(DATASET ENTRIES)
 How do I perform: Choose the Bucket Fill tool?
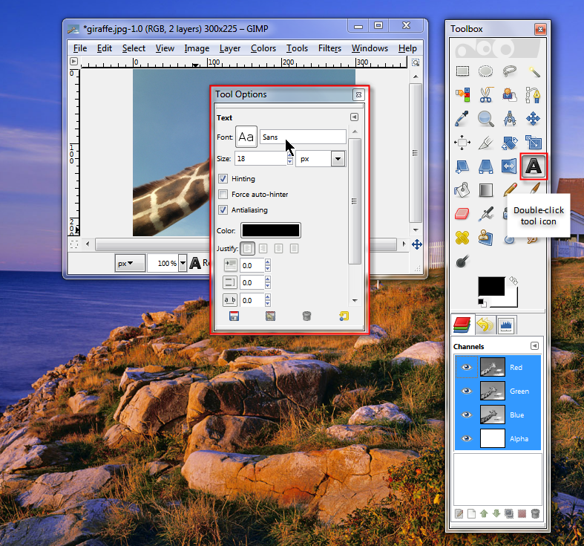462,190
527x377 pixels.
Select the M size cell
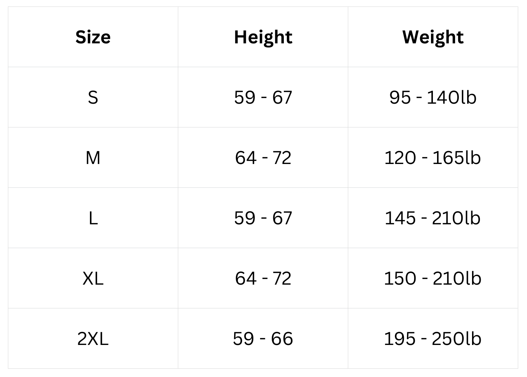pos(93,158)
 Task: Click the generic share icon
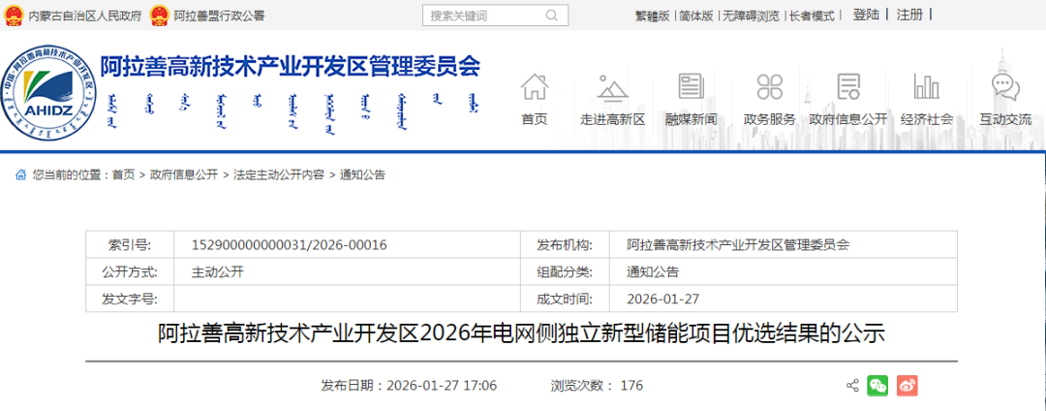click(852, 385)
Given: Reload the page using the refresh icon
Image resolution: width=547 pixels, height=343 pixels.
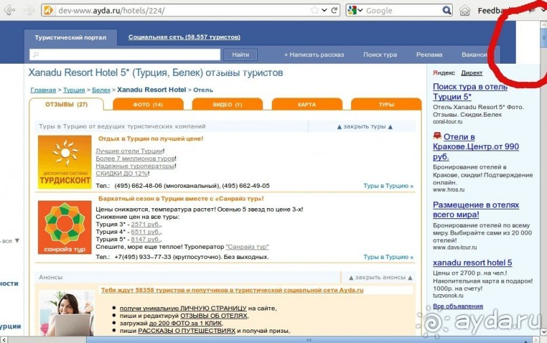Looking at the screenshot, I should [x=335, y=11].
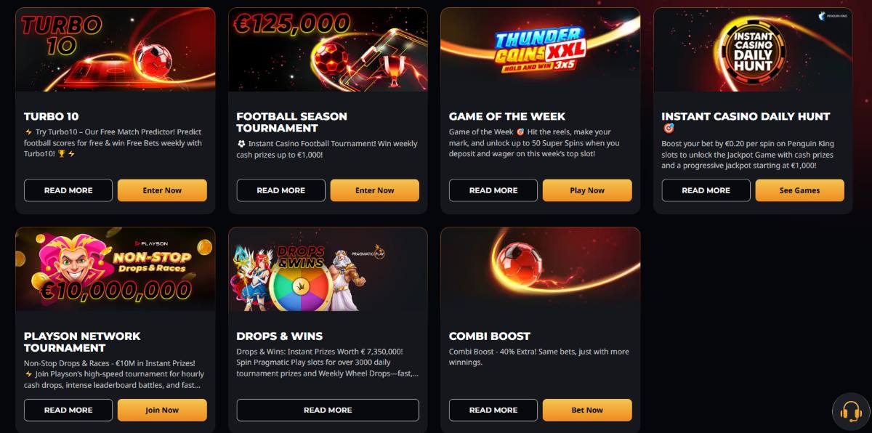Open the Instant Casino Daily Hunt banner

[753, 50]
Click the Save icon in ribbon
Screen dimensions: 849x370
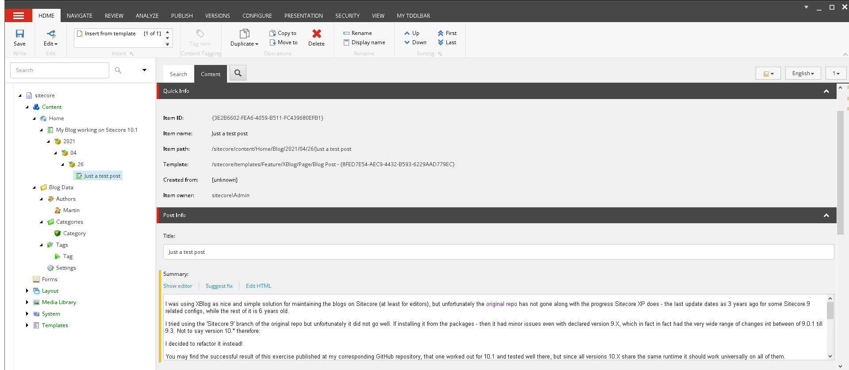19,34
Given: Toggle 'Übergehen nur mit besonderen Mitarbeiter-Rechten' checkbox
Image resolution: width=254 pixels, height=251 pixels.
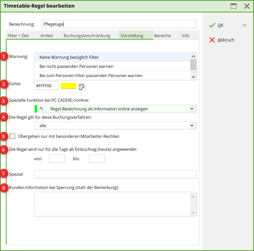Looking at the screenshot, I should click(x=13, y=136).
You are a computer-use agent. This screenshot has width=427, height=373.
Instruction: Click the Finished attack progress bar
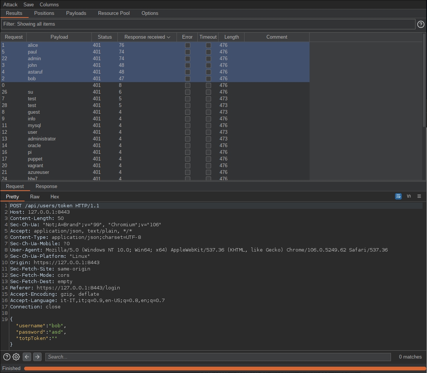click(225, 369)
(End DATASET ENTRIES)
* [DESCRIPTION OF THE TASK] Copy all the lines of data exactly as they appear, dropping any images.

* [OUTPUT OF THE EXERCISE]
 How do I perform: Choose the Bucket Fill tool?
462,190
527x377 pixels.
Select the M size cell
pos(93,158)
 Task: Click the generic share icon
click(852, 385)
Given: Reload the page using the refresh icon
Image resolution: width=547 pixels, height=343 pixels.
Looking at the screenshot, I should [x=335, y=11].
Open the Instant Casino Daily Hunt banner

[753, 50]
Click the Save icon in ribbon
Screen dimensions: 849x370
19,34
Given: Toggle 'Übergehen nur mit besonderen Mitarbeiter-Rechten' checkbox
Image resolution: width=254 pixels, height=251 pixels.
Looking at the screenshot, I should click(x=13, y=136).
You are a computer-use agent. This screenshot has width=427, height=373.
Instruction: Click the Finished attack progress bar
click(225, 369)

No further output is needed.